Good product = good ingredients (tested for identity, purity, strength, and composition) that are manufactured under good process control that is confirmed by good finished product testing (for identity, purity, strength, and composition).

Special Exemptions for the Testing of Finished Products
Exemptions for testing of finished products is an important consideration, and is discussed in the regulations under section 111.75(d)(1). It is well known, certainly by analytical chemists, that it is sometimes not possible to test all finished products. This could be because there is no standard validated test for a particular ingredient. Or this could be because there is a test which works well for the pure ingredient but fails to work for the same ingredient in a finished supplement. This is also known as the matrix effect, or matrix interference, whereby the other components in the supplement interfere with the test. This could also be because even though a test may be possible, it has to be conducted using extremely expensive research grade equipment, with significant development required, and this is usually not compatible with commercial lab testing.

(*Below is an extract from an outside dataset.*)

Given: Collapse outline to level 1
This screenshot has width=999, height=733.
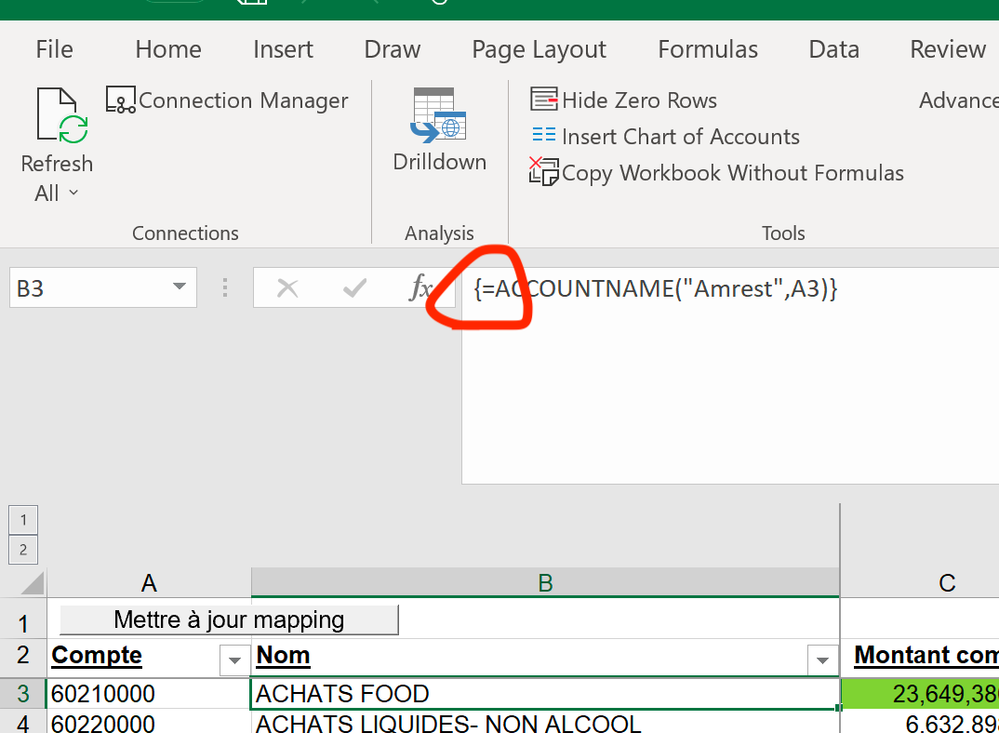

The FDA recognized this normal limitation in testing and allows for exemptions to the rules discussed above. In the exemption rule, this testing is exempted because there is “no scientifically valid test”. Since there is no valid test, then you can’t test. Even with advances in analytical chemistry, supplement manufacturers are dealing with complex natural products, and testing is difficult to develop and validate.

So what is a manufacturer to do in cases where testing isn’t possible? The FDA says that manufacturers are required to use process checks to ensure correct products. An example might be a ground root. There may be no specific chemical marker for the root, so testing to ensure that the right amount of root is present in the finished product is not simple. In this case, process checks take the place of testing.

This is not the only exemption available. The cGMP rules also allow manufacturers to test a subset of batches. There are specific rules for what is called skip lot testing, but they essentially translate into the concept that manufacturers don’t have to test every batch for everything. The FDA recognizes that not testing every lot may be acceptable in some cases. In this way, manufacturers can, according to the rules, focus their testing on, for example, products that have a higher risk profile, while those with a lower risk profile may utilize skip lot testing for some aspects of product testing. However, all ingredient testing and process controls must follow Good Manufacturing Practices and be properly documented, which assures product quality.


Because the combination of regulations and analytical testing is quite complex, here are a few simple take-aways:
1. All ingredients must be tested for identity.
2. Manufacturers set specifications for ingredient purity, strength, and composition, and test to these specifications.
3. Finished products must also be tested for identity, purity, strength, and composition. The purpose of finished product testing is to ensure good process control as a cross-check.
4. There are exemptions when such testing cannot be done, and there are allowances for skip lot testing, when appropriate, as a means for validating quality controls.
5. When companies follow the testing program as a whole, it is designed to ensure quality.